• Task directions
Start the copy at the line holding "Sada Sumut FC (460, 1147)" and continue it exactly through the last line of the entries, leaving out pictures and anything else.

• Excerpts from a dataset
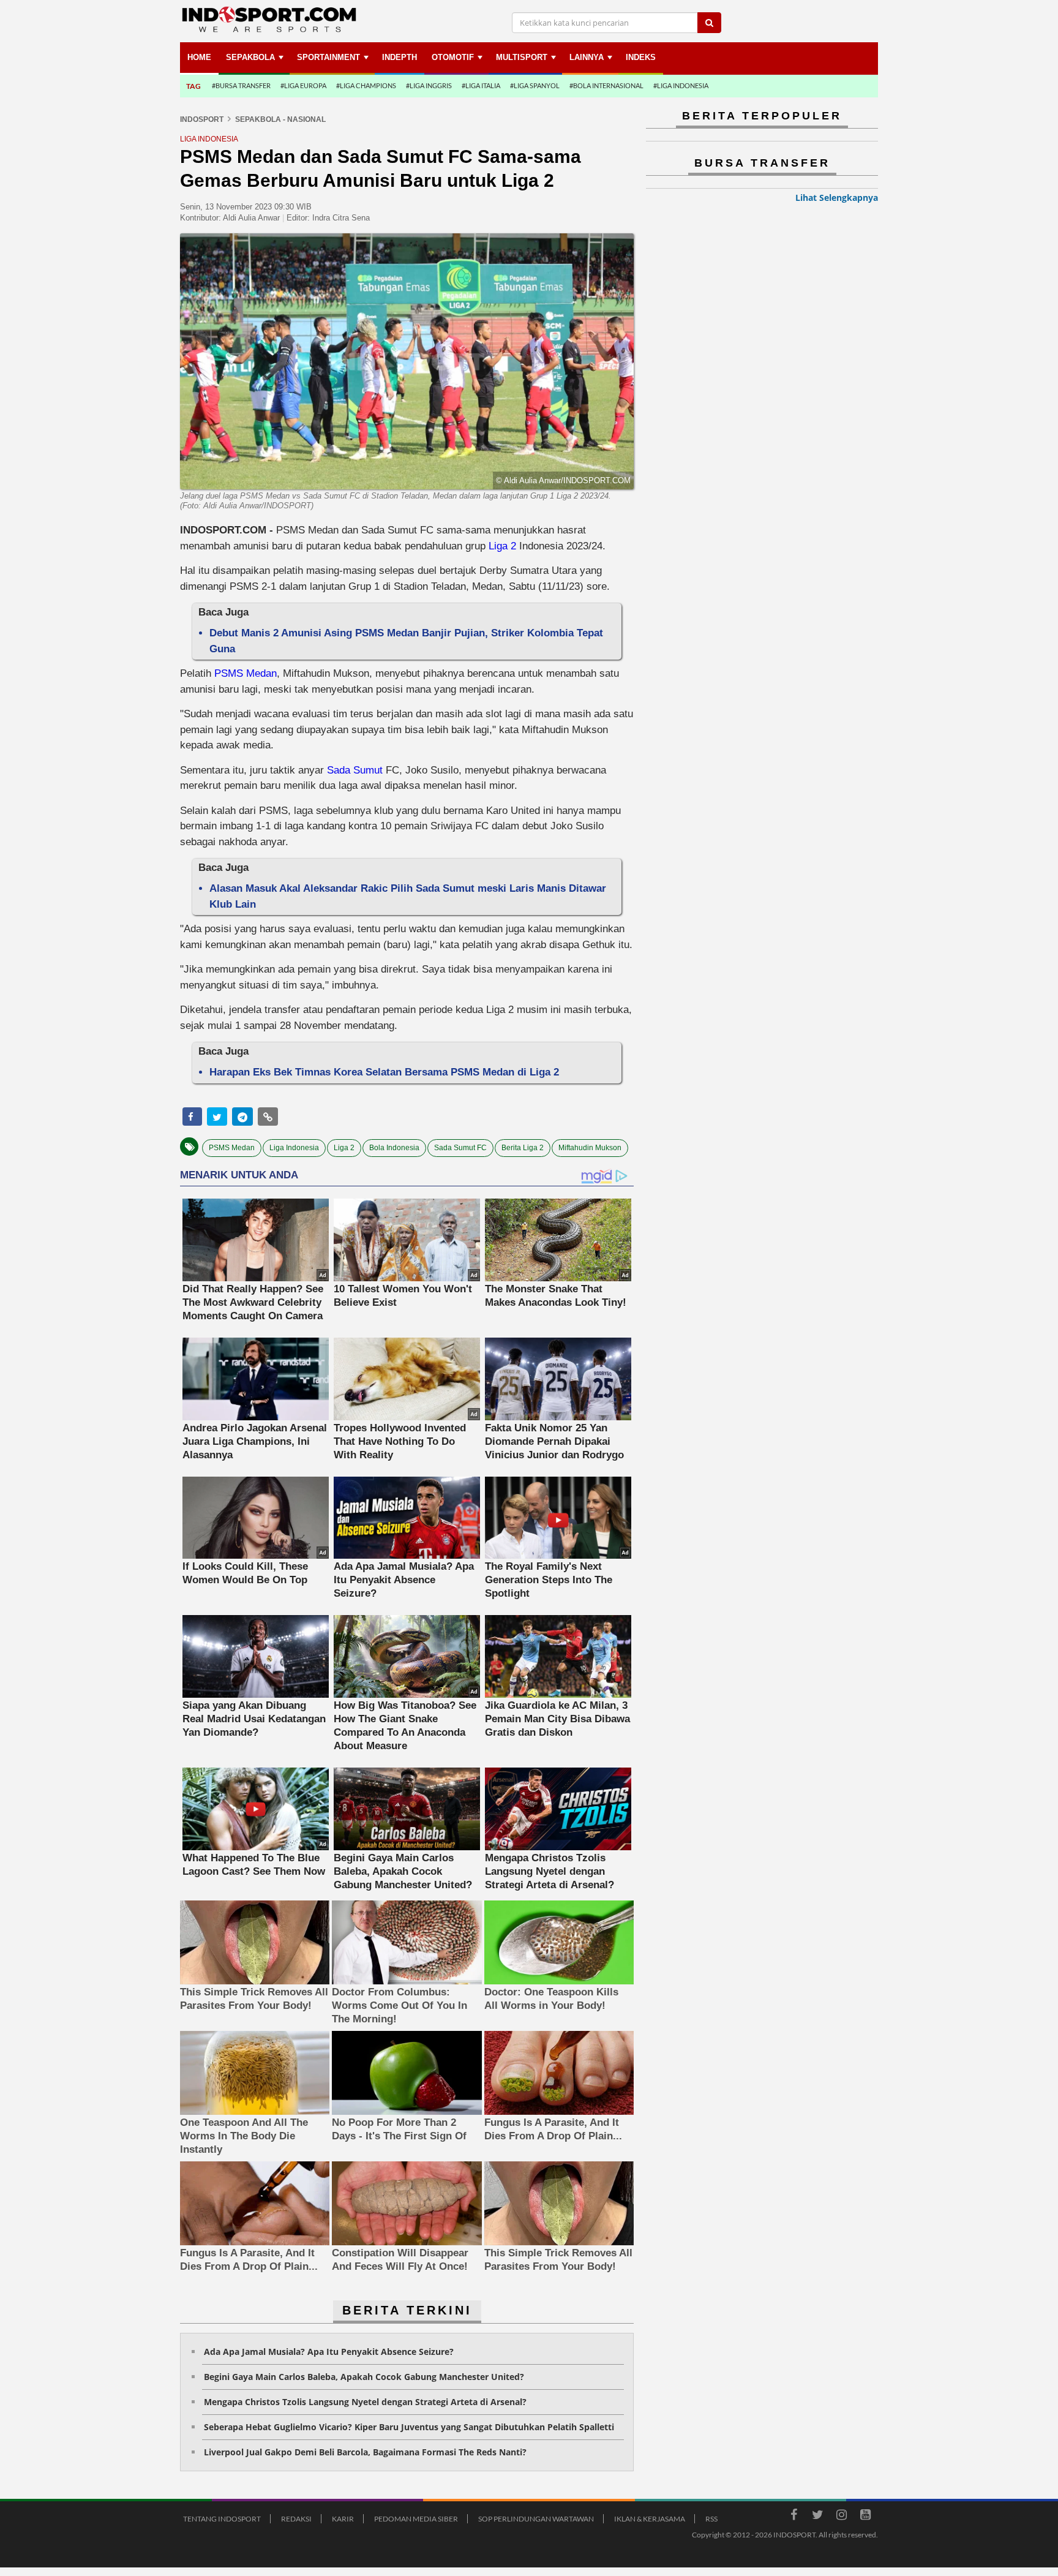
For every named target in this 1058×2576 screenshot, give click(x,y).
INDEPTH (399, 57)
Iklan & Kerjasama (649, 2518)
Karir (343, 2518)
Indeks (641, 57)
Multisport (521, 57)
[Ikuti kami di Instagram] (841, 2516)
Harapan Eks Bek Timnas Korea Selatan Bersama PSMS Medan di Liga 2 (384, 1072)
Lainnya (586, 57)
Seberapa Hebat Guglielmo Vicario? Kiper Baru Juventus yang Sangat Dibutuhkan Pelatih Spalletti (409, 2427)
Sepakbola (250, 57)
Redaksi (296, 2518)
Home (199, 57)
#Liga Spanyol (535, 85)
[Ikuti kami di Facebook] (793, 2516)
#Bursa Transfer (241, 85)
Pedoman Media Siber (416, 2518)
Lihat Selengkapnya (836, 197)
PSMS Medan (245, 673)
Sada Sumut (355, 770)
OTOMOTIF (453, 57)
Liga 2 (502, 546)
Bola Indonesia (394, 1147)
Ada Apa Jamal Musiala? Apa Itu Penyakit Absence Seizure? (329, 2351)
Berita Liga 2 (522, 1147)
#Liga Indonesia (680, 85)
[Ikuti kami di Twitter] (817, 2516)
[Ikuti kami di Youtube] (865, 2516)
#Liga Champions (366, 85)
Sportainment (328, 57)
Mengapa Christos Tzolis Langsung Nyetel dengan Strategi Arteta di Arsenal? (365, 2402)
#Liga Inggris (429, 85)
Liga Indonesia (294, 1147)
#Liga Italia (481, 85)
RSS (711, 2518)
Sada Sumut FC (460, 1147)
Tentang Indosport (222, 2518)
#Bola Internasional (606, 85)
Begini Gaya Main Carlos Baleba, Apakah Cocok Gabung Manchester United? (364, 2376)
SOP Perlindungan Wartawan (536, 2518)
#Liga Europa (303, 85)
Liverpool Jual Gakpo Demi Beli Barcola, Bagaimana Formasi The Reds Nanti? (365, 2452)
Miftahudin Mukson (589, 1147)
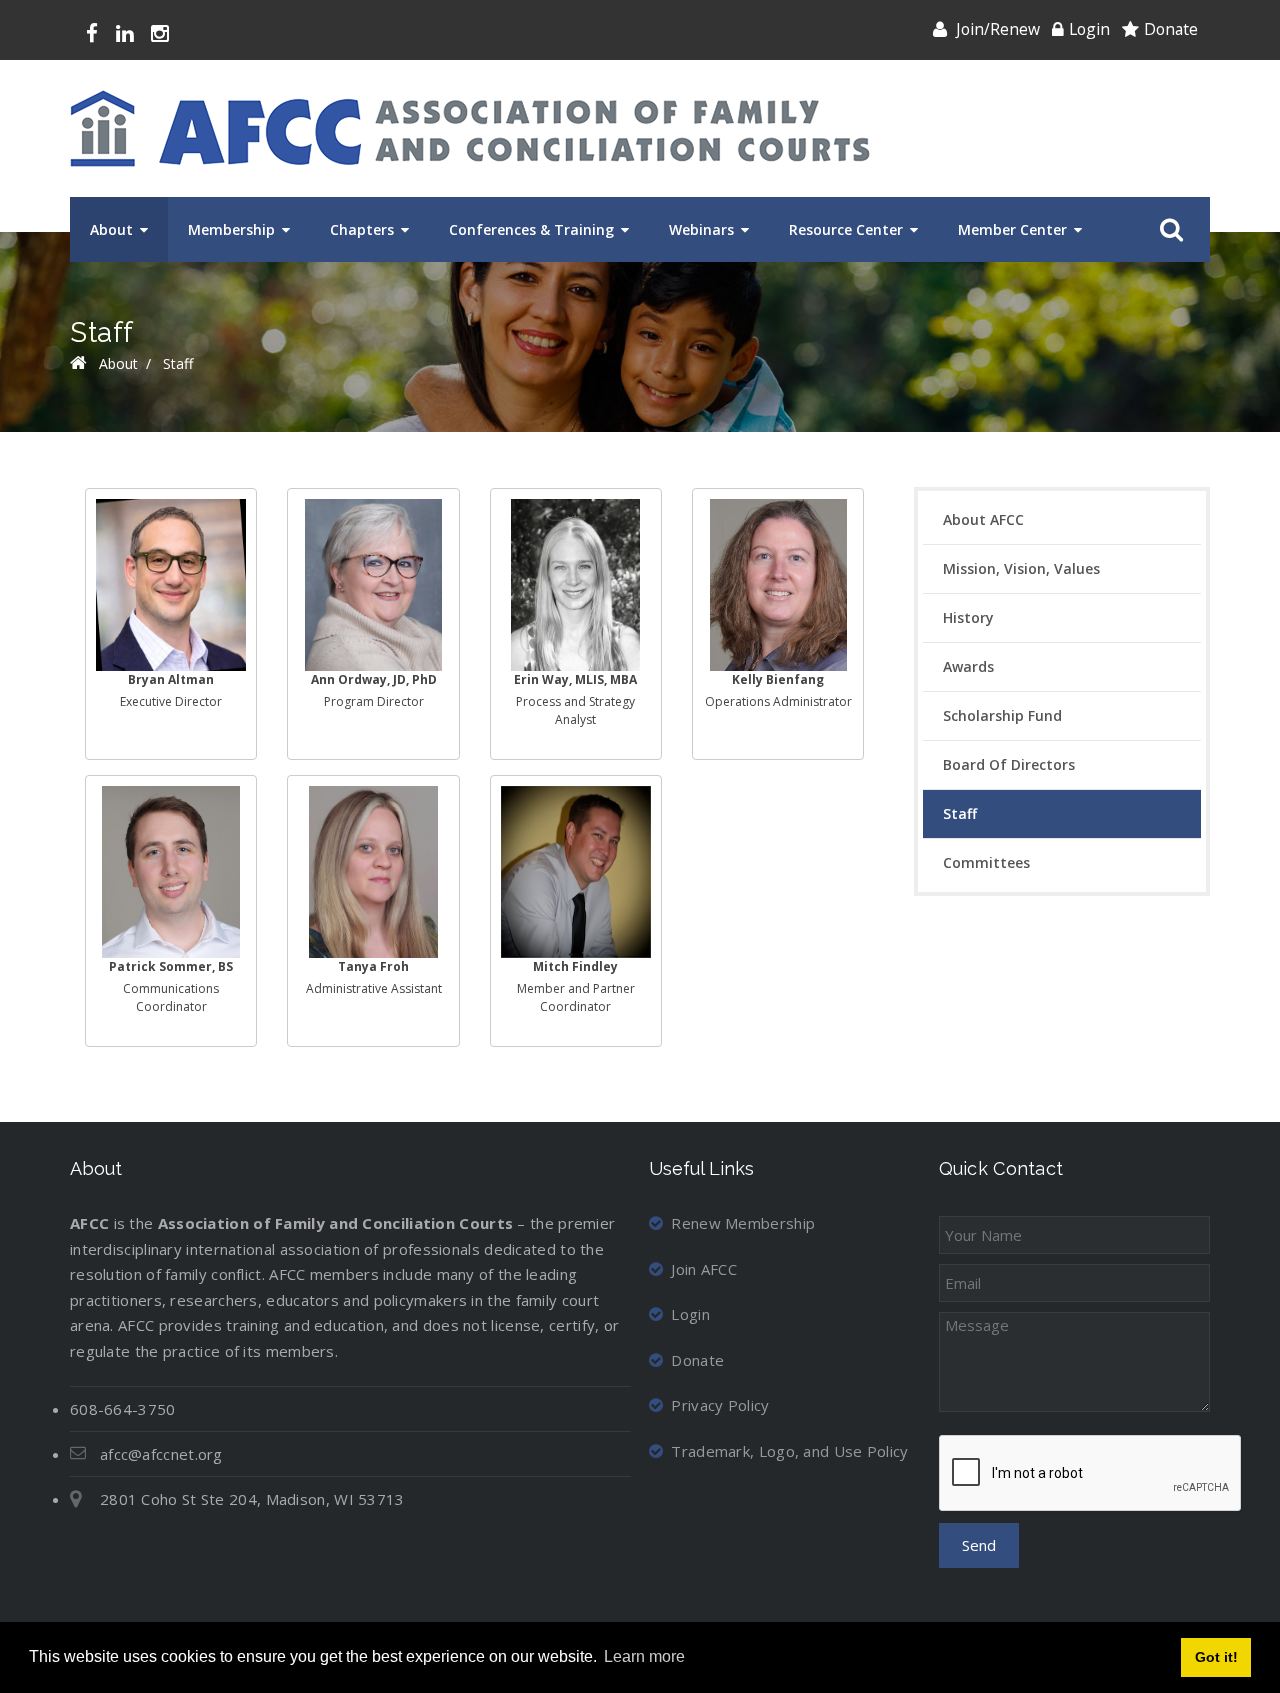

• Solution to this exercise
Sada Sumut FC (460, 1147)
Tentang Indosport (222, 2518)
#Bola Internasional (606, 85)
Begini Gaya Main Carlos Baleba, Apakah Cocok Gabung Manchester United? (364, 2376)
SOP Perlindungan Wartawan (536, 2518)
#Liga Europa (303, 85)
Liverpool Jual Gakpo Demi Beli Barcola, Bagaimana Formasi The Reds Nanti? (365, 2452)
Miftahudin Mukson (589, 1147)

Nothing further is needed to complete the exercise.